__Problem__:
Only the lines from the one that contains "The image size" through the end of the entries, both included, should be transcribed, exactly and without pictures.
** Information supplied follows **
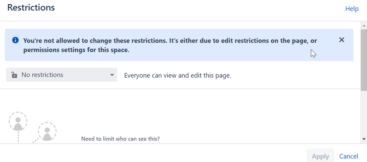This screenshot has width=367, height=162.
Task: Click the scrollbar up arrow
Action: [364, 25]
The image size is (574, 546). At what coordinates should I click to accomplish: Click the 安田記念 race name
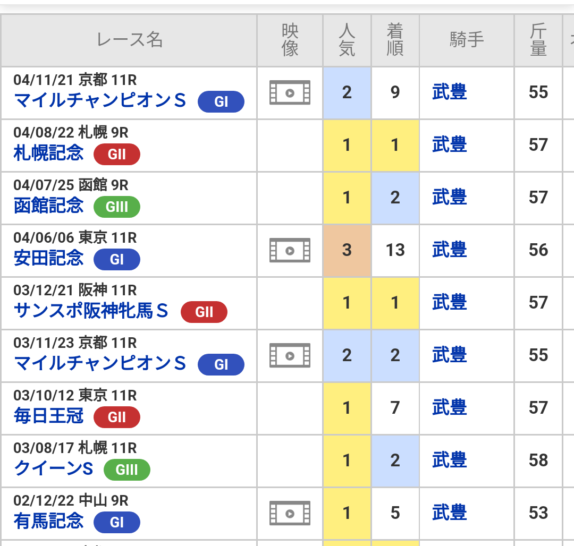tap(49, 258)
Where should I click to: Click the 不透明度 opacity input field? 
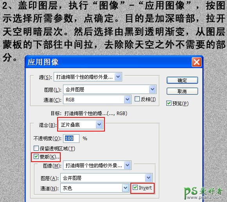tap(71, 139)
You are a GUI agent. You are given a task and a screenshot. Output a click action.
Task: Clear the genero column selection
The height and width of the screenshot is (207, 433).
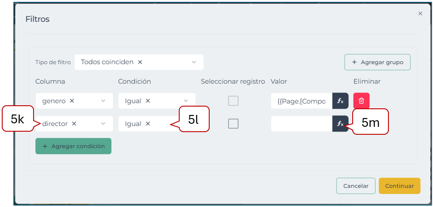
** End of Information supplied **
__Response area__:
The image size is (574, 546). At what coordinates should I click to accomplish: Click the 安田記念 race name
tap(49, 258)
Where should I click to: Click the 不透明度 opacity input field? 
tap(71, 139)
You are a GUI agent. You are given a task and a screenshot. Output a click action.
Task: Clear the genero column selection
The height and width of the screenshot is (207, 433).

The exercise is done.